(Winter’s Bone won the Dramatic Grand Jury Prize and Waldo Salt Screenwriting Award at the 2010 Sundance Film Festival. It is being distributed by Roadside Attractions and is now available on DVD or Blu-ray. It opened in New York City and Los Angeles on Friday, June 11, 2010. Visit the film’s official website to learn more.)
With Winter’s Bone, Debra Granik pulls off a feat so phenomenal that I confess to not fully appreciating it the first time around. What kept me from giving into it then was the sinking feeling that Granik couldn’t possibly maintain her film’s delicate balance; inevitably, eventually, Winter’s Bone would capsize into a disappointing flood of sentimentality and cliche. To my dismay, that never happened. Months later, now fully ready for what I was getting into, I watched it again. This time, that prior skepticism eradicated, I was able to fully appreciate what Granik and her creative partner, co-producer/co-writer Anne Rosellini, had accomplished. Winter’s Bone is something utterly special and unique, a movie that has the heart of an old-school genre thriller and the soul of an unflinching social documentary.
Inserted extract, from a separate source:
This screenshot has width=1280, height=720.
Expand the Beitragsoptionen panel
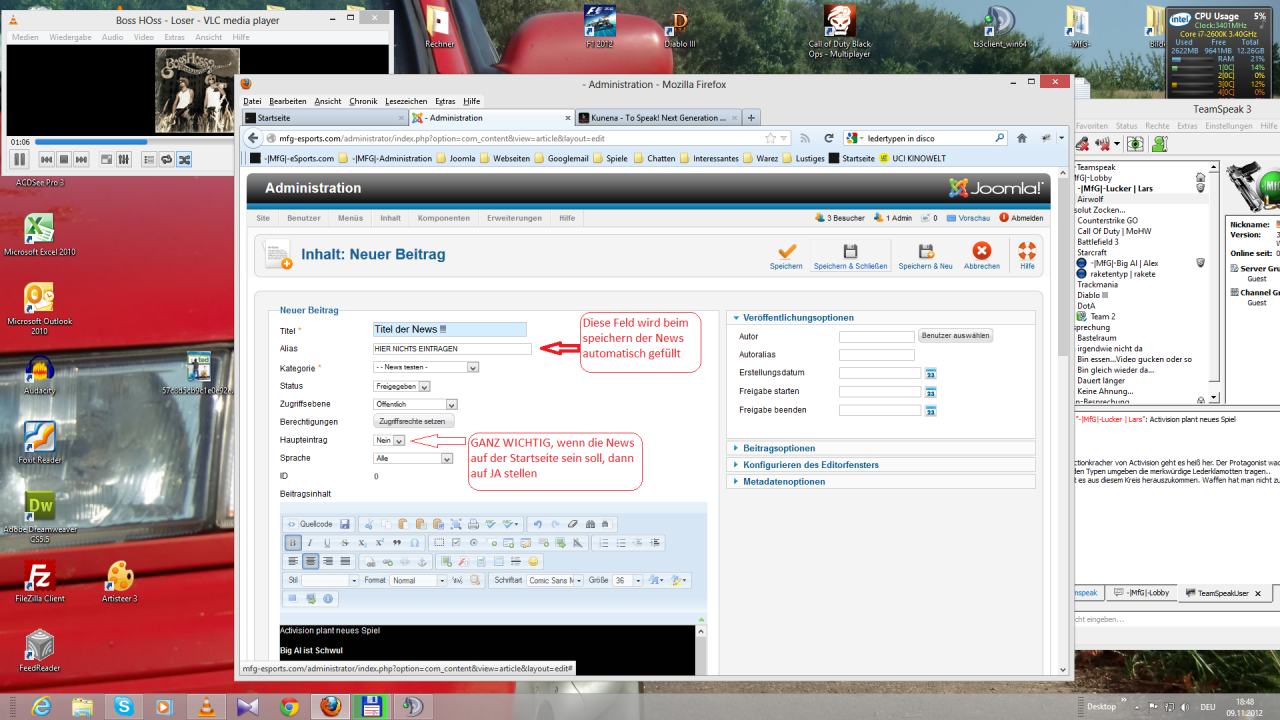(x=778, y=448)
Based on a novel by acclaimed Missouri author Daniel Woodrell, Winter’s Bone is set in the bleak, impoverished world of the Ozarks. Ree Dolly (Jennifer Lawrence), a pretty, baby-faced 17-year-old with an absent father and a catatonic mother, has been forced to grow up far too fast. A sharp-minded young woman, Ree has become the caretaker for her younger brother Sonny and sister Ashlee (newcomers Isaiah Stone and Ashlee Thompson). When her father puts up her house and land for his bail bond, only to drop off the map, Ree must embark on a dangerous mission to track him down before she loses everything. Unfortunately, her main source of help, her uncle Teardrop (John Hawkes), is a drug addict with a violently short fuse, and her distant kin, who wield all the power in the community, are intent on keeping Ree’s mouth shut.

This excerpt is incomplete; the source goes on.